Legal Issues: This Name's Taken

Trademark laws can help you protect your brand and avoid costly lawsuits.
MedEsthetics April 2018

You might think your business has the greatest name in the world, but if you can’t actually use it, it will do you far more harm than good. This is why it is well worth spending a few thousand dollars upfront to research existing trademarks and secure protection for your brand.

A business’ brand is among its most valuable assets. When patients think of your facility, your practice name and logo are likely the first things that enter their minds. Whether you already operate a practice or medspa or plan to open one, understanding trademark laws can help you protect your brand and avoid costly lawsuits over trademark infringement. Here is a quick primer.

When To Trademark

If you are planning to use a name—other than your own personal name—for your medical practice or medspa, first do a trademark search for that name. For example, if you would like to call your business Effervescence Medical Spa, make sure that name or a similar name is not already in use in the spa, medspa or medical aesthetics industry. The United States Patent and Trademark Office (USPTO) offers a free trademark database search on its website (uspto.gov).

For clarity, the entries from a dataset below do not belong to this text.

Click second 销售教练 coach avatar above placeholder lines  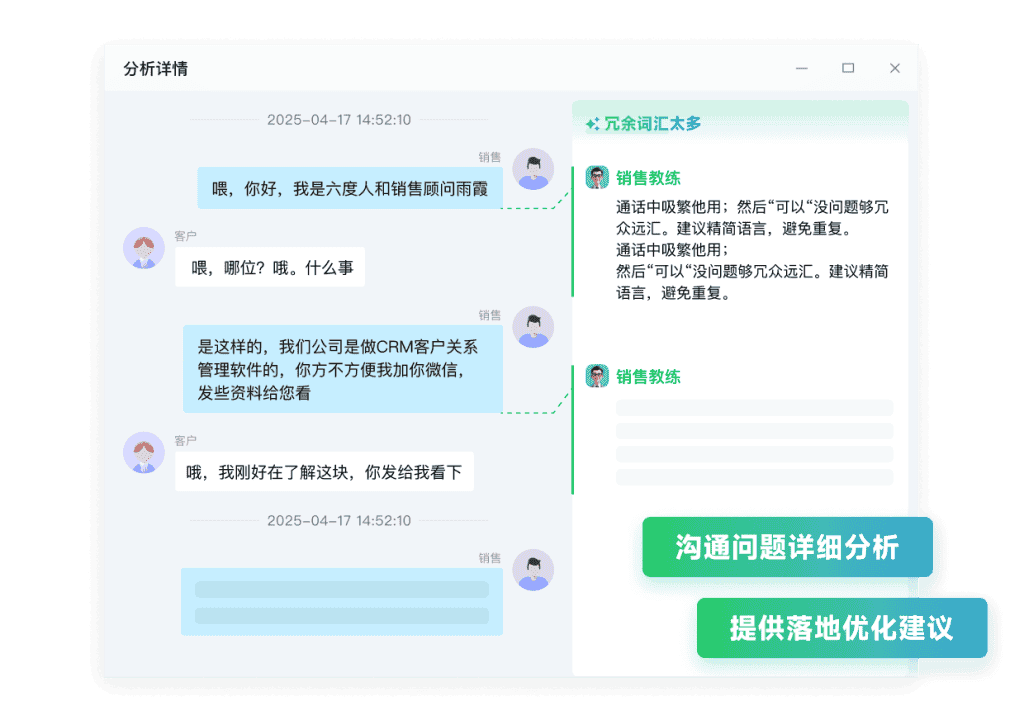pyautogui.click(x=597, y=376)
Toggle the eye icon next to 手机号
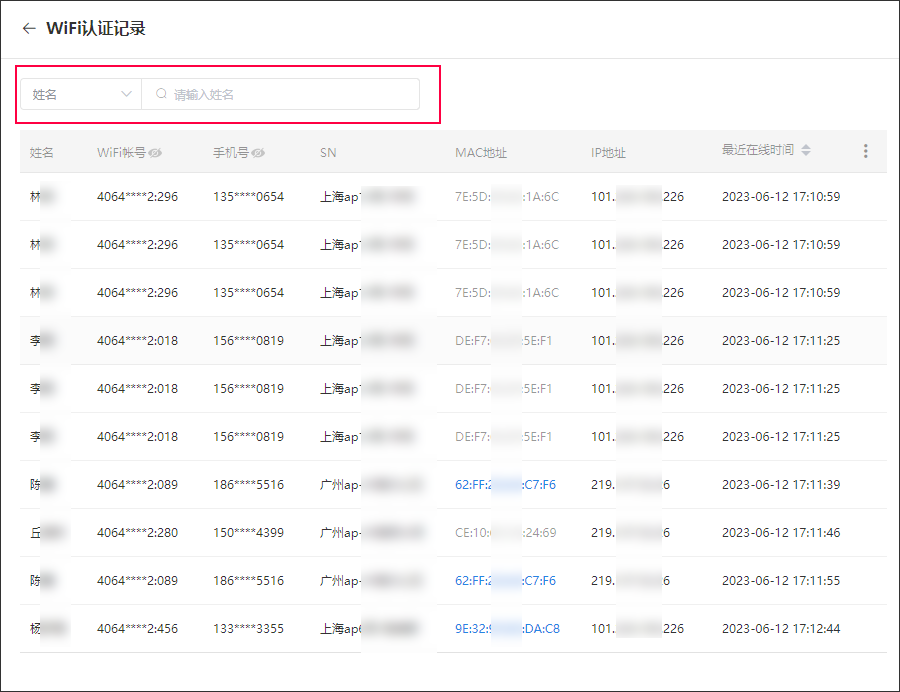This screenshot has height=692, width=900. click(258, 153)
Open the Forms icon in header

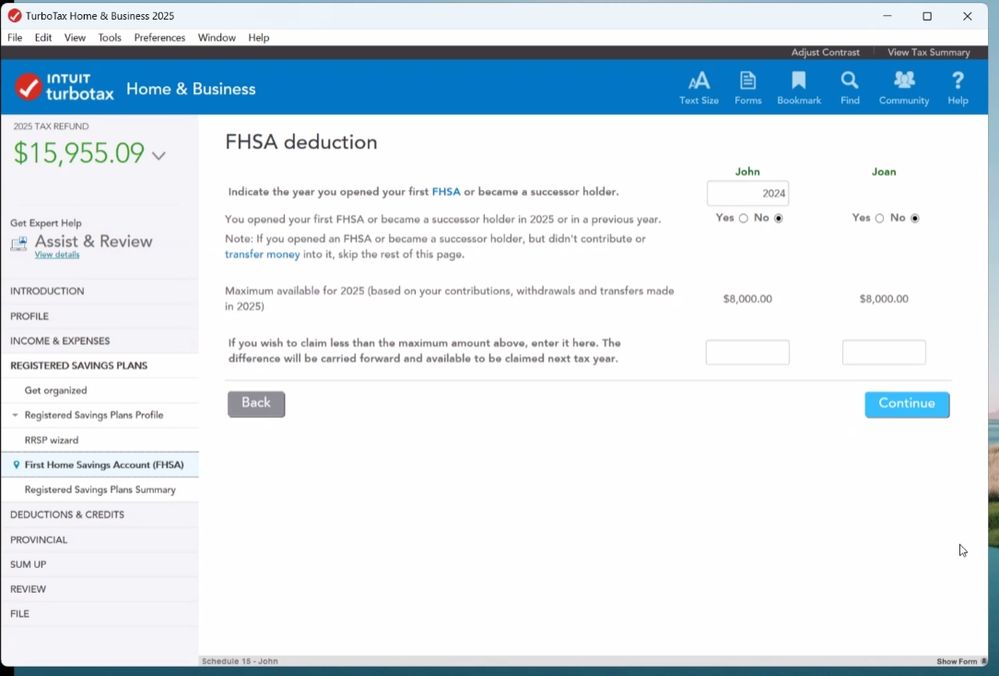[748, 81]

Also, keep in mind that a trademark can be denied—and an existing company can make a claim of infringement—if you choose a name or logo similar enough to an existing brand to create a “likelihood of confusion.”

“Before they hire a graphic designer to develop a logo or business name, businesses should engage an attorney experienced with trademark law to determine whether there may be any conflicts,” says Jim Stanford, a partner at ByrdAdatto, a business and healthcare law firm located in Dallas. “I’ve run into problems so many times where a company spent all sorts of money and resources developing its name and logo, only to find out that there’s a conflicting use out there and they have to change everything.”

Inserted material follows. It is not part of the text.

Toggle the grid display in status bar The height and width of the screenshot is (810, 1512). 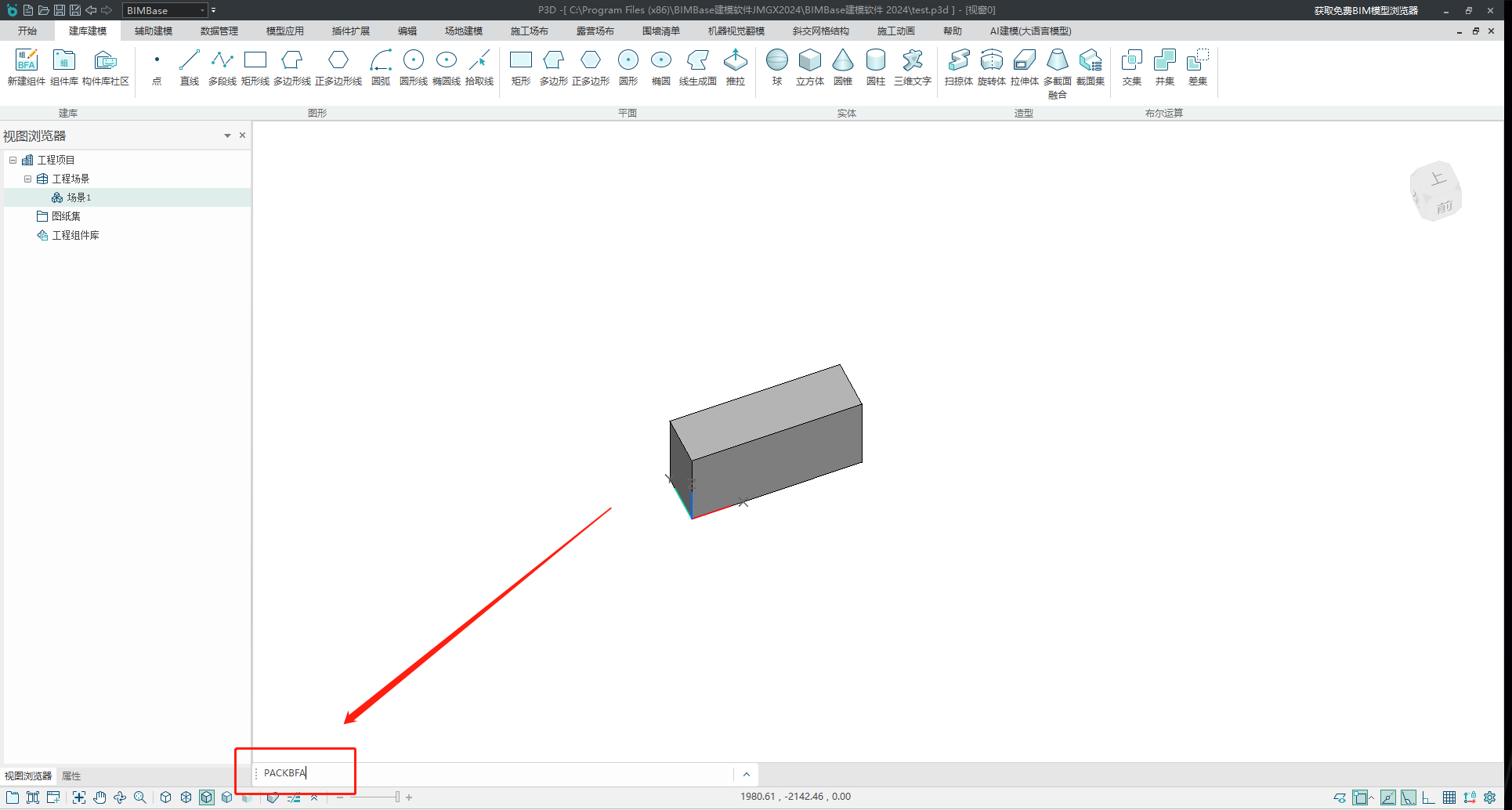1449,797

If a thorough search of existing trademarks reveals no similar uses, the next step is to apply for a trademark to protect your branding. First, the attorney and the business owner must decide which elements of the brand they need to protect.

“We need to identify the goods and services associated with the trademark to determine what business classifications they fall into, prepare a description of the goods or services and put the application together,” Stanford says. “If the client has a logo or design element in addition to the business name, it’s often advisable to register both through separate applications to obtain broader protection.”

What Can Be Trademarked?

The USPTO does not allow common use terms to be trademarked. These might include “plastic surgery practice” or “skin care center.”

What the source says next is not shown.